Santa Barbara, California, December 20, 1958
The next morning, a guard brought Augustine Baldonado into the ten-by-ten interrogation room with dirty white walls and gray linoleum where DA Investigator Henderson and Ventura County deputy sheriff Ray Higgins waited.
Higgins was an excellent interrogator, but he’d failed the written civil service exam for promotion numerous times, and at the age of forty he still hadn’t made detective. Nevertheless, he was a much-admired deputy, a soft-spoken, understanding, and patient man who took crime, especially murders, personally. His identification with the victim and the pain of the victim’s family was a huge motivation for him, yet he always played the “good cop” at interrogations.
The guard pushed the prisoner into a chair, took the handcuff off one of his wrists, and reattached it to the metal arm of the chair. There were no windows in the room except for a small pane of glass in the door so the guard could keep an eye on the inmate.

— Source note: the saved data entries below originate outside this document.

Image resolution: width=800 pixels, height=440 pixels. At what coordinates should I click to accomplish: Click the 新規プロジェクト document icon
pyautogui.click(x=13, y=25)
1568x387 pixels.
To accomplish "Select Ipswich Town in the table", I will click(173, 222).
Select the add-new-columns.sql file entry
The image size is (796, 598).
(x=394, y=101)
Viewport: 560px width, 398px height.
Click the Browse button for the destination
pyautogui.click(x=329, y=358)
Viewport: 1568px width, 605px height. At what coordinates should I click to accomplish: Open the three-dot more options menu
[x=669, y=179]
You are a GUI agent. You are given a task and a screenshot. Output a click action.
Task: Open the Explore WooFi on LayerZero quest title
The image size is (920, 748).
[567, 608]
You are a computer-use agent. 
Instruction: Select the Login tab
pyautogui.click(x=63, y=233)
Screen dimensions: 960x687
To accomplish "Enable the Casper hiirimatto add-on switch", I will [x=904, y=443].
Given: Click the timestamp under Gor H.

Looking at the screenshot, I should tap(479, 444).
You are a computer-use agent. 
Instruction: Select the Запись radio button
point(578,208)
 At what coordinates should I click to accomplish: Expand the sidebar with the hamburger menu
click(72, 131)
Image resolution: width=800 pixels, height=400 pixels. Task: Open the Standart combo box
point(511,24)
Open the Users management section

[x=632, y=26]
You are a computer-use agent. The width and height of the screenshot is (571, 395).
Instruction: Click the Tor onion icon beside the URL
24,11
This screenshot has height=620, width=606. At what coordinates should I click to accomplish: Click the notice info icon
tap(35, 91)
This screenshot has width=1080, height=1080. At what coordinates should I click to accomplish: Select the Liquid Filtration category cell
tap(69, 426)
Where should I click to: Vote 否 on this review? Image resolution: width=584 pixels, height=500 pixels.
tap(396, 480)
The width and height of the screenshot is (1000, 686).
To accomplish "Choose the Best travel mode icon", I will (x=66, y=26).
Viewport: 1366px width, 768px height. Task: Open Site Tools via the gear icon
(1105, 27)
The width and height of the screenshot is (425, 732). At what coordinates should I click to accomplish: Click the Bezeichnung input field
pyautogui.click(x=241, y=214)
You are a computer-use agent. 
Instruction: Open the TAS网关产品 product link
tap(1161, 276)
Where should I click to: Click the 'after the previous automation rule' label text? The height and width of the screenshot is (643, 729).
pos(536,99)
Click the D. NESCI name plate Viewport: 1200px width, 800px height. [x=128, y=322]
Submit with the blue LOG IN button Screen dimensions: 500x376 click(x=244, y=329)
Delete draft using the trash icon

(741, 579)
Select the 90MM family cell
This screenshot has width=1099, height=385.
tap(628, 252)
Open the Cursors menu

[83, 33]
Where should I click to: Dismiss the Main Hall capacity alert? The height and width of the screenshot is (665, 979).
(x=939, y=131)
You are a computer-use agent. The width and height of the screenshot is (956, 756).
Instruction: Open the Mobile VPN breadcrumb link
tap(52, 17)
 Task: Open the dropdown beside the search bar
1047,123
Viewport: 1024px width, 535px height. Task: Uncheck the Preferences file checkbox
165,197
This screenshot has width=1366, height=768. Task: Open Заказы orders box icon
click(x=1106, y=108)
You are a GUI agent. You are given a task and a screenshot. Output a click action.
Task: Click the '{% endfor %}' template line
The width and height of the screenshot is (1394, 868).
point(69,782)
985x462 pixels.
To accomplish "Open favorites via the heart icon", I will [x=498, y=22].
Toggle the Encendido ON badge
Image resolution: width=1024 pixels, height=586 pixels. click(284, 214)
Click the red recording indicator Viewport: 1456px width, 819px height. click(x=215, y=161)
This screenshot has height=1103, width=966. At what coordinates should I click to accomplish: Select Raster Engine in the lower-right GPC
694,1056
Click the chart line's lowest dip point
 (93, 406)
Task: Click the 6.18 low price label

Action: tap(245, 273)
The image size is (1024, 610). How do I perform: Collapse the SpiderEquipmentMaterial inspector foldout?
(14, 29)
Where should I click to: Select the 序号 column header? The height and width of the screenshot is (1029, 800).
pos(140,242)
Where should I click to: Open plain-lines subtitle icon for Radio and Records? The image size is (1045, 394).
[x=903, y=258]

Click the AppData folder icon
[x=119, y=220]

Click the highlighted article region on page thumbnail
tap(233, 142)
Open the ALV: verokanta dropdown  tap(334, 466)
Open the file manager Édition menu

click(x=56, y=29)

Henderson began the interview by reminding Baldonado, “We got two witnesses say you and your buddy Luis Moya kidnapped and murdered Olga Duncan for her mother-in-law.”
“How many times I got to tell you? I got nothing more to say.” He looked everywhere but at the faces of his two interrogators. Finally, his gaze rested on the ceiling tiles. “Wonder how many little holes they got in one of those square things up there?”
“Don’t think you can count that high,” Henderson said.
Higgins exchanged a look with Henderson. “Oh, I don’t know about that. I remember T’lene here when he was a smart little boy. Outfoxed me one time.”
Baldonado tilted his head forward. A puzzled expression crossed his face.
“That’s right, T’lene. Camarillo. Deputy Higgins. Ring a bell? Remember how Mr. Ellis called all the time to say you and your brother were stealing apples from the bin out front of his store?”
Baldonado twisted his mouth to keep from smiling.
“Yeah, you remember.” Higgins chuckled, then turned to Henderson. “I never could get the goods on those boys, though. By the time I caught up with them, I couldn’t find a thing. Those Baldonado boys always got away with it.”
Henderson made a sour face.
“What’d you do with those apples, anyway?” Higgins asked. “Where’d you hide them?”
Baldonado bit his lip. “It’s a secret.” He burst out laughing. “We ate the evidence.”
Higgins laughed a little, too. “Well, you really got me all right. Too bad I didn’t have any corroborating witnesses back then. Might have been different.”
None of the men spoke for a moment. Sounds from the jail—shouting voices, clanging metal doors—grew louder in the quiet of the little room.
Higgins stopped smiling. “But we got a witness now, T’lene. Mrs. Esquivel says you had blood on your clothes the night Olga Duncan disappeared.”
Baldonado shifted his gaze from Higgins to Henderson. “You got nothin’.”
“We got Mrs. Esquivel, and Mrs. Short, too,” Higgins said. “They both say the same thing: you kidnapped Olga and got rid of her for Mrs. Duncan. Come on, T’lene, tell us what you did with Olga’s body.”
Baldonado hunched his shoulders. “Nothing. I told you. I didn’t even know that woman. Why would I do something like that?”
“Money,” Henderson said.
Baldonado laughed and then stopped abruptly. His gaze zigzagged around the closed-up little room. “You’re crazy. Whatever comes out, comes out. That’s all I got to say. I want to go back to my cell.”
After the guard took Baldonado away, Henderson tossed his pencil onto the table. “Well, that was productive.”
Higgins looked sideways toward the door that led back to the jail. “Wait until tomorrow.”